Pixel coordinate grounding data
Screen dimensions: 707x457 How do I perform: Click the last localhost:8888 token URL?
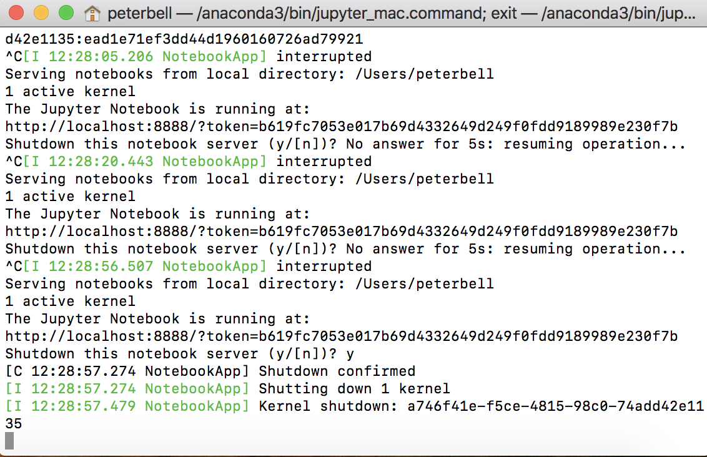(342, 337)

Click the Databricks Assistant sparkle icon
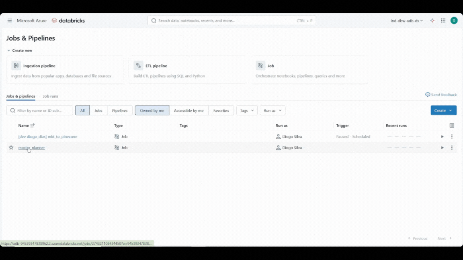click(432, 20)
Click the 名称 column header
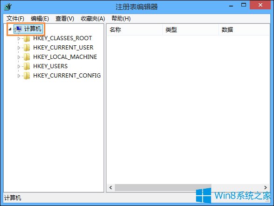This screenshot has width=274, height=206. click(134, 30)
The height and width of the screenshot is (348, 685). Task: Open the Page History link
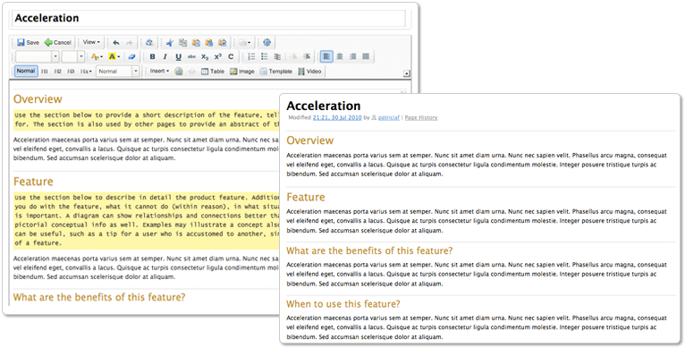[x=420, y=117]
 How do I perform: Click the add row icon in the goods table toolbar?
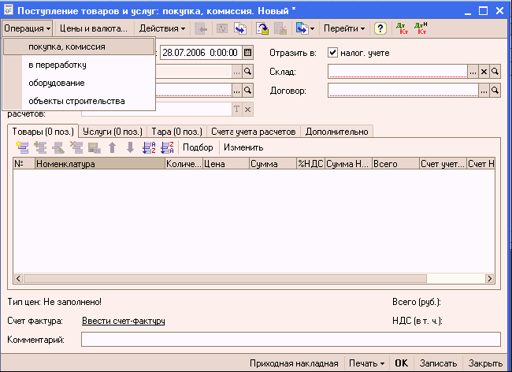coord(21,147)
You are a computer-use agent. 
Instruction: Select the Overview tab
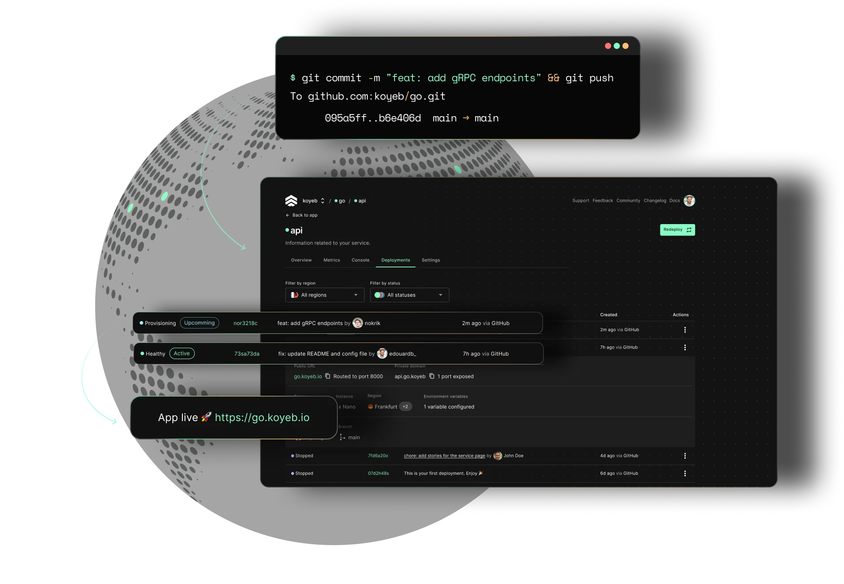point(299,260)
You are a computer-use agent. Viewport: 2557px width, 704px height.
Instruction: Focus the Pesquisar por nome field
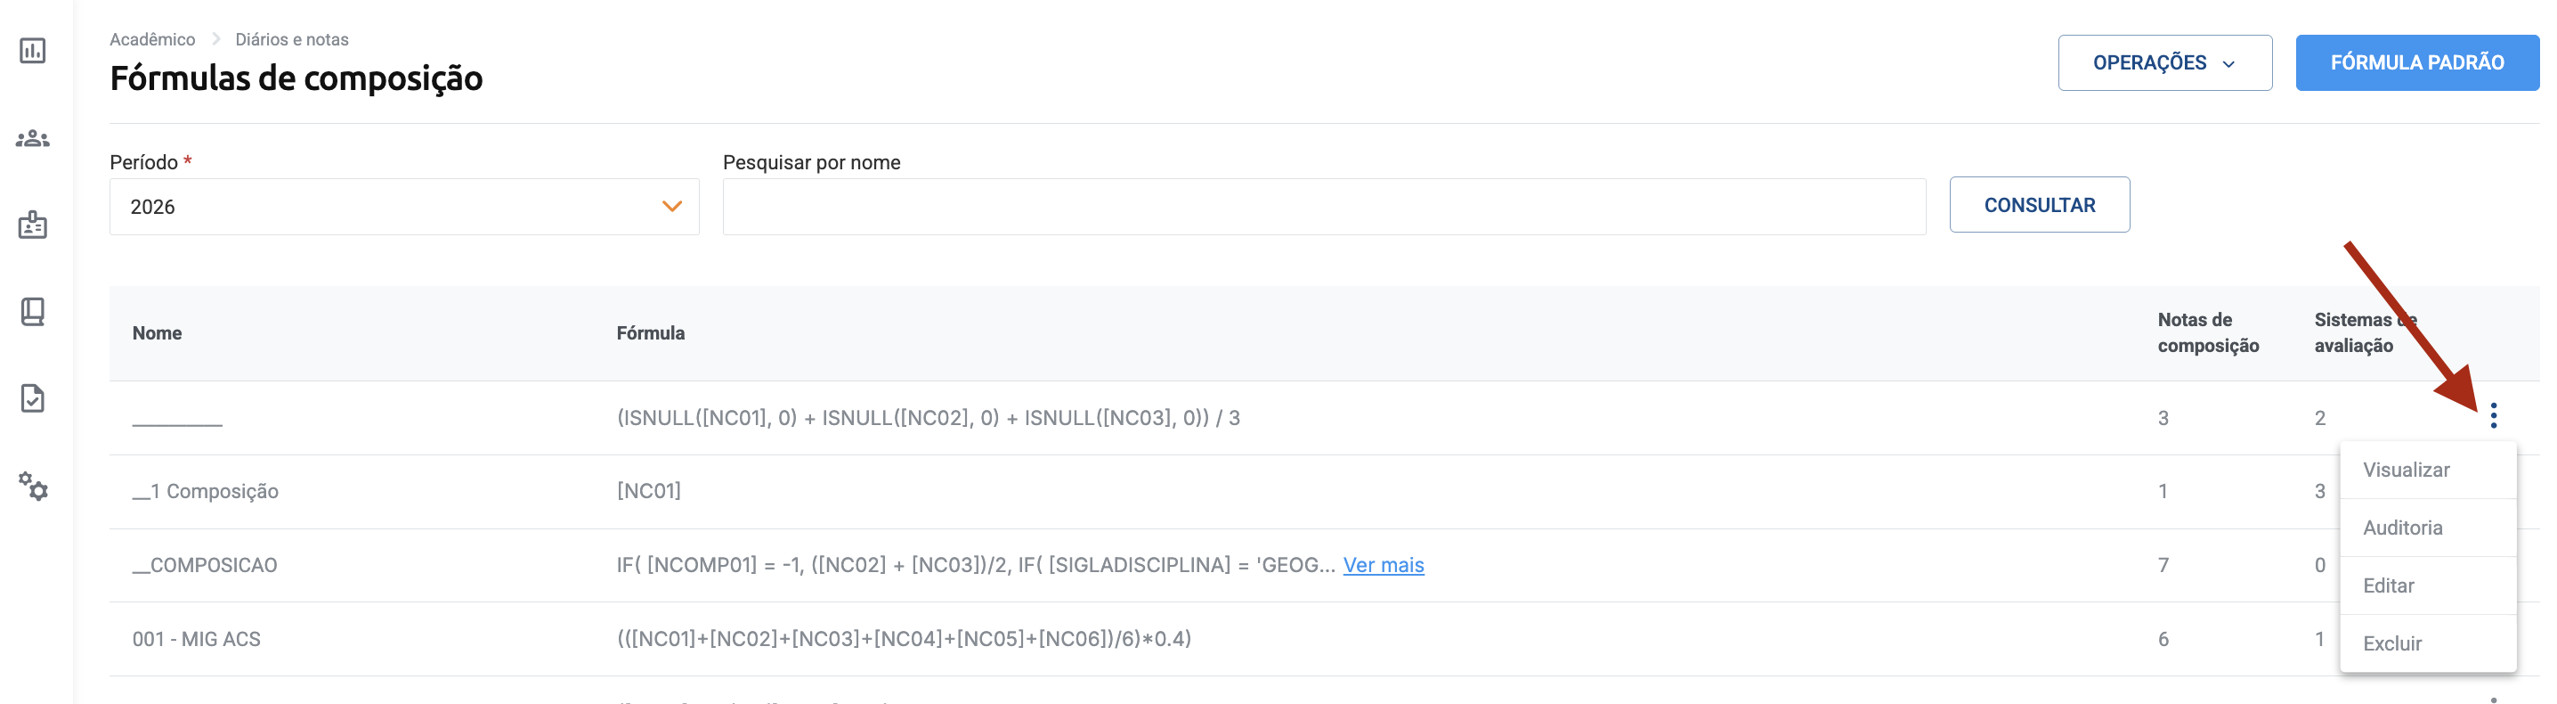[x=1323, y=207]
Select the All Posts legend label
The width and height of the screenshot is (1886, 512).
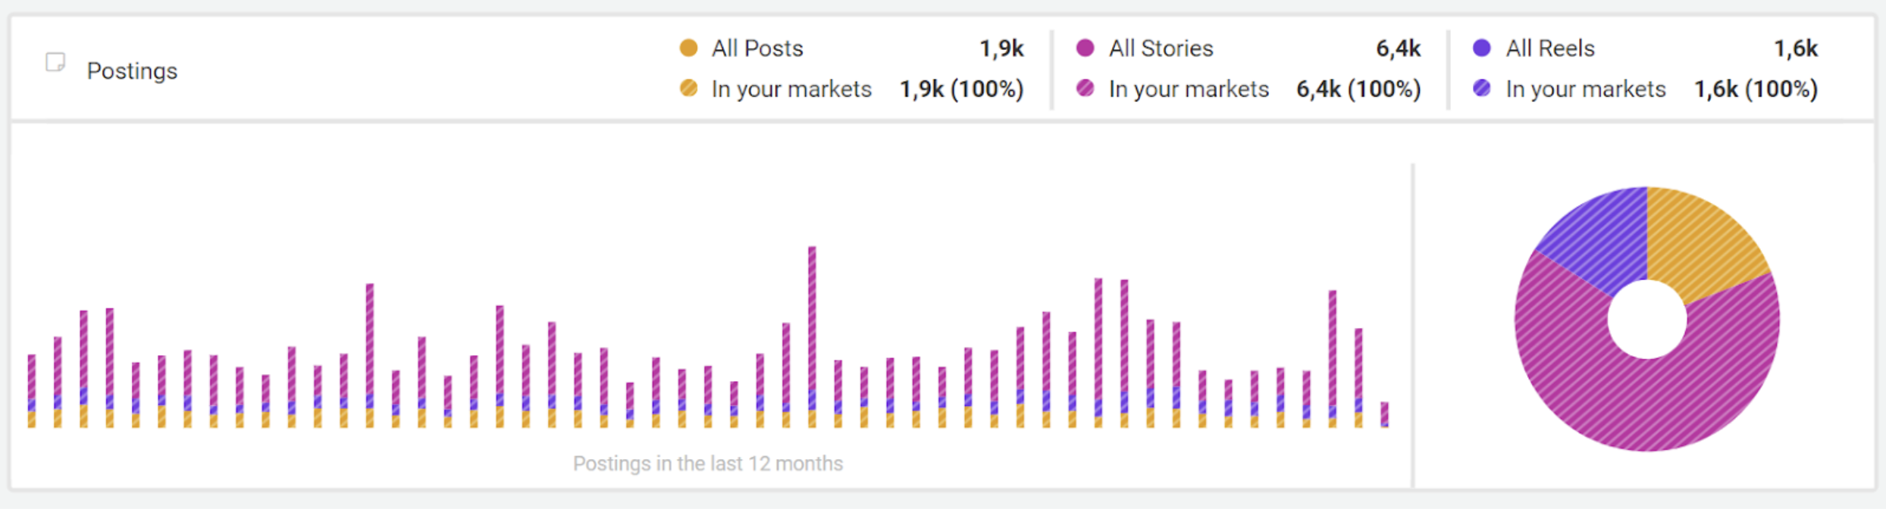click(x=757, y=48)
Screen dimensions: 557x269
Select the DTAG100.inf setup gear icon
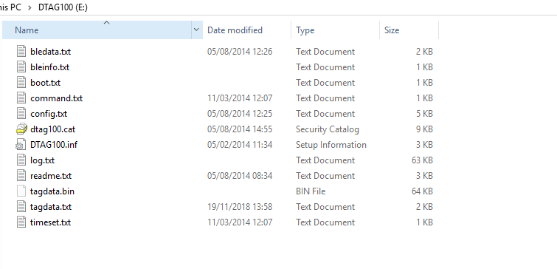click(x=21, y=145)
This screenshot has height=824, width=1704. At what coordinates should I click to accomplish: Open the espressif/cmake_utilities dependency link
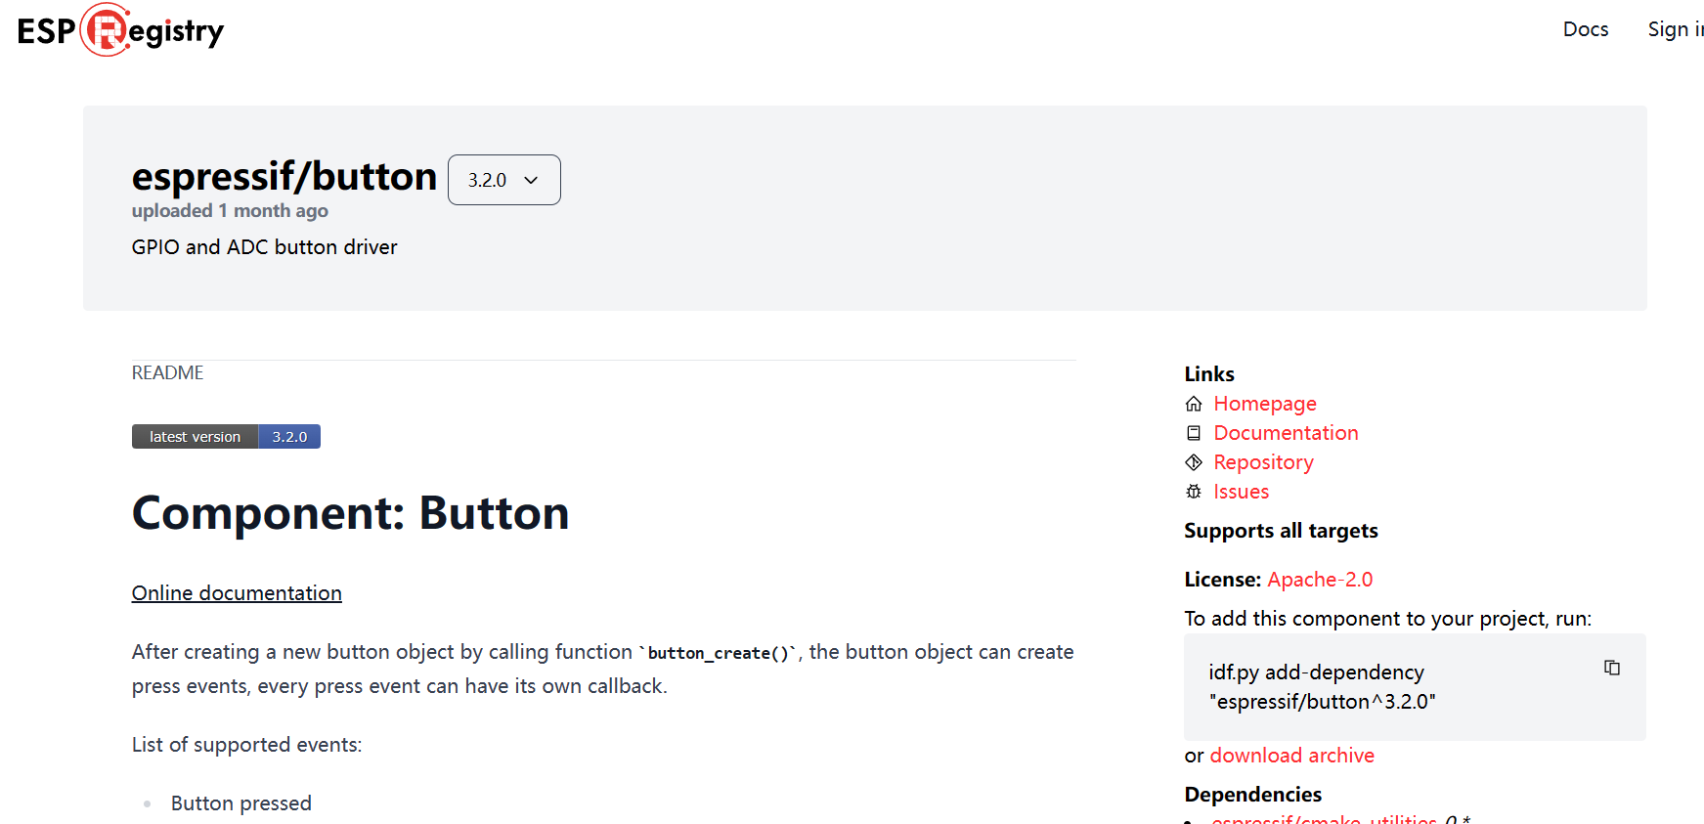tap(1324, 819)
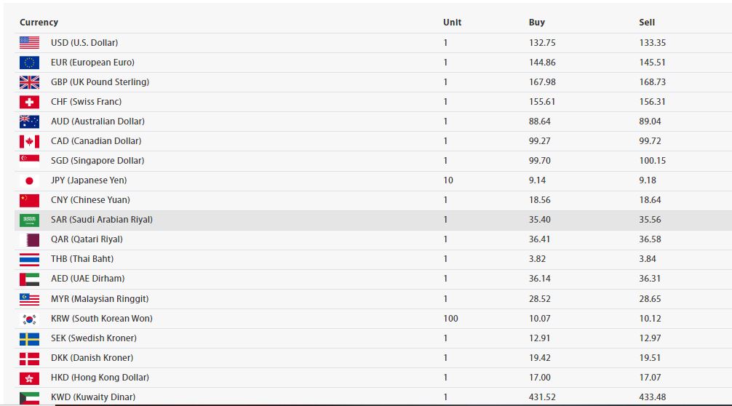Click the South Korean Won flag
The image size is (732, 406).
tap(29, 319)
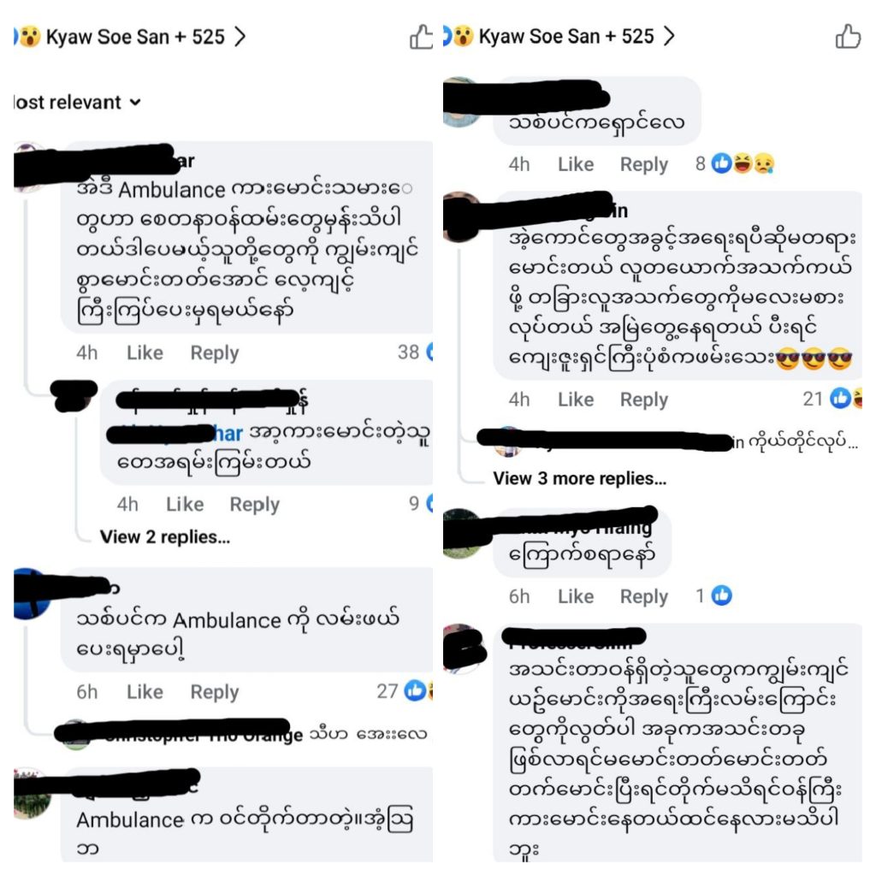Image resolution: width=876 pixels, height=876 pixels.
Task: Expand reactions list arrow beside Kyaw Soe San + 525 right
Action: tap(669, 36)
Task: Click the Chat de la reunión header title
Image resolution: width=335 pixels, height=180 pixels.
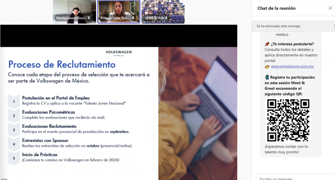Action: 276,8
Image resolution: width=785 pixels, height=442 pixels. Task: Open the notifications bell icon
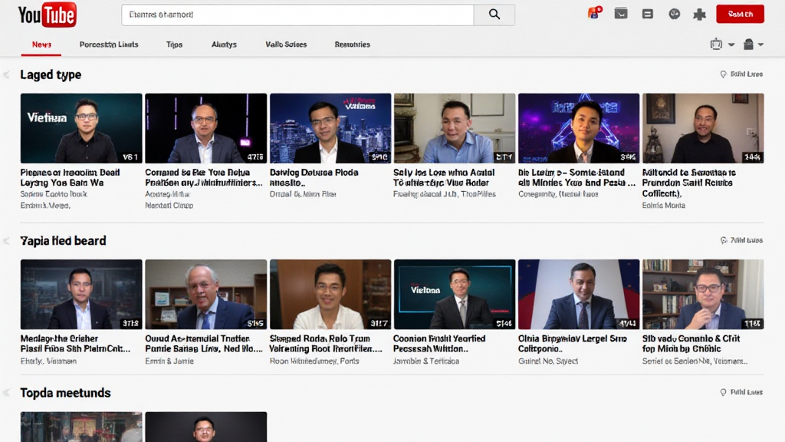[x=594, y=13]
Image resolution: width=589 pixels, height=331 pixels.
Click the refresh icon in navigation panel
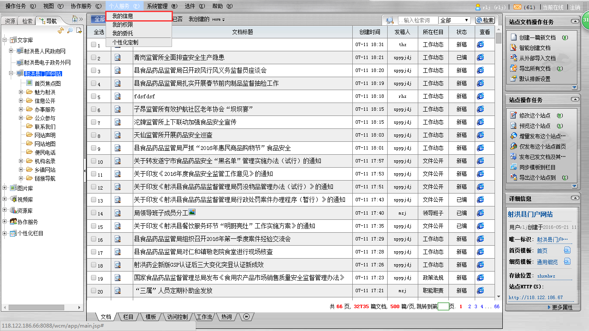click(x=61, y=30)
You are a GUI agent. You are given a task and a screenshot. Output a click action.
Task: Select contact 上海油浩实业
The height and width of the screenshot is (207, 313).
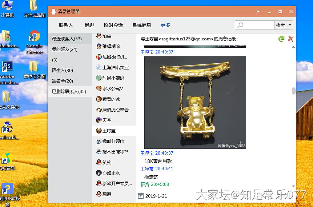pyautogui.click(x=115, y=68)
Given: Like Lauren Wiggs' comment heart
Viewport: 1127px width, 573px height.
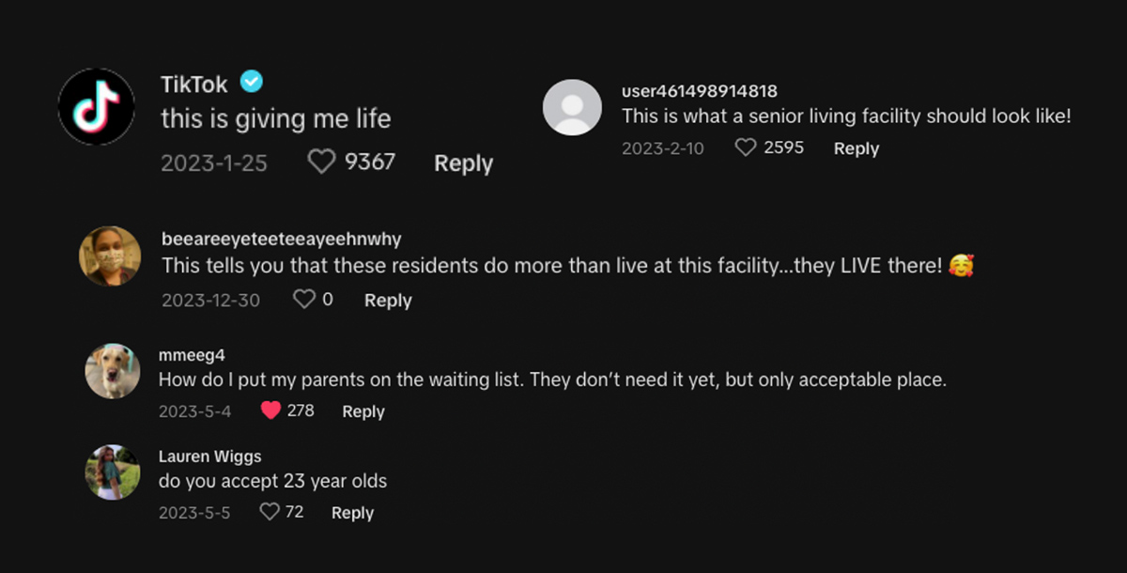Looking at the screenshot, I should click(270, 512).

### Exercise
Strip the images and return the remaining data exactly.

### Solved exercise
Screen dimensions: 707x457 How do I perform: Click the last localhost:8888 token URL?
(342, 337)

Click the Databricks Assistant sparkle icon
click(432, 20)
Click the 名称 column header
This screenshot has width=274, height=206. click(134, 30)
The height and width of the screenshot is (348, 685). Task: Open the Page History link
[x=420, y=117]
 How do I perform: Click the add row icon in the goods table toolbar?
coord(21,147)
You are a computer-use agent. 
Instruction: Select the Overview tab
point(299,260)
You are a computer-use agent. Viewport: 2557px width, 704px height.
Instruction: Focus the Pesquisar por nome field
[x=1323, y=207]
Select the All Posts legend label
The width and height of the screenshot is (1886, 512).
click(x=757, y=48)
Screen dimensions: 557x269
Select the DTAG100.inf setup gear icon
click(x=21, y=145)
This screenshot has height=824, width=1704. At what coordinates should I click to accomplish: Open the espressif/cmake_utilities dependency link
tap(1324, 819)
Click the South Korean Won flag
The image size is (732, 406).
tap(29, 319)
Image resolution: width=876 pixels, height=876 pixels.
Task: Expand reactions list arrow beside Kyaw Soe San + 525 right
Action: tap(669, 36)
Task: Click the Chat de la reunión header title
Image resolution: width=335 pixels, height=180 pixels.
Action: 276,8
Image resolution: width=785 pixels, height=442 pixels. Task: Open the notifications bell icon
[x=594, y=13]
Image resolution: width=589 pixels, height=331 pixels.
Click the refresh icon in navigation panel
click(x=61, y=30)
You are a GUI agent. You are given a task and a screenshot. Output a click action.
Task: Select contact 上海油浩实业
The height and width of the screenshot is (207, 313).
pyautogui.click(x=115, y=68)
Given: Like Lauren Wiggs' comment heart
Viewport: 1127px width, 573px height.
Looking at the screenshot, I should click(270, 512).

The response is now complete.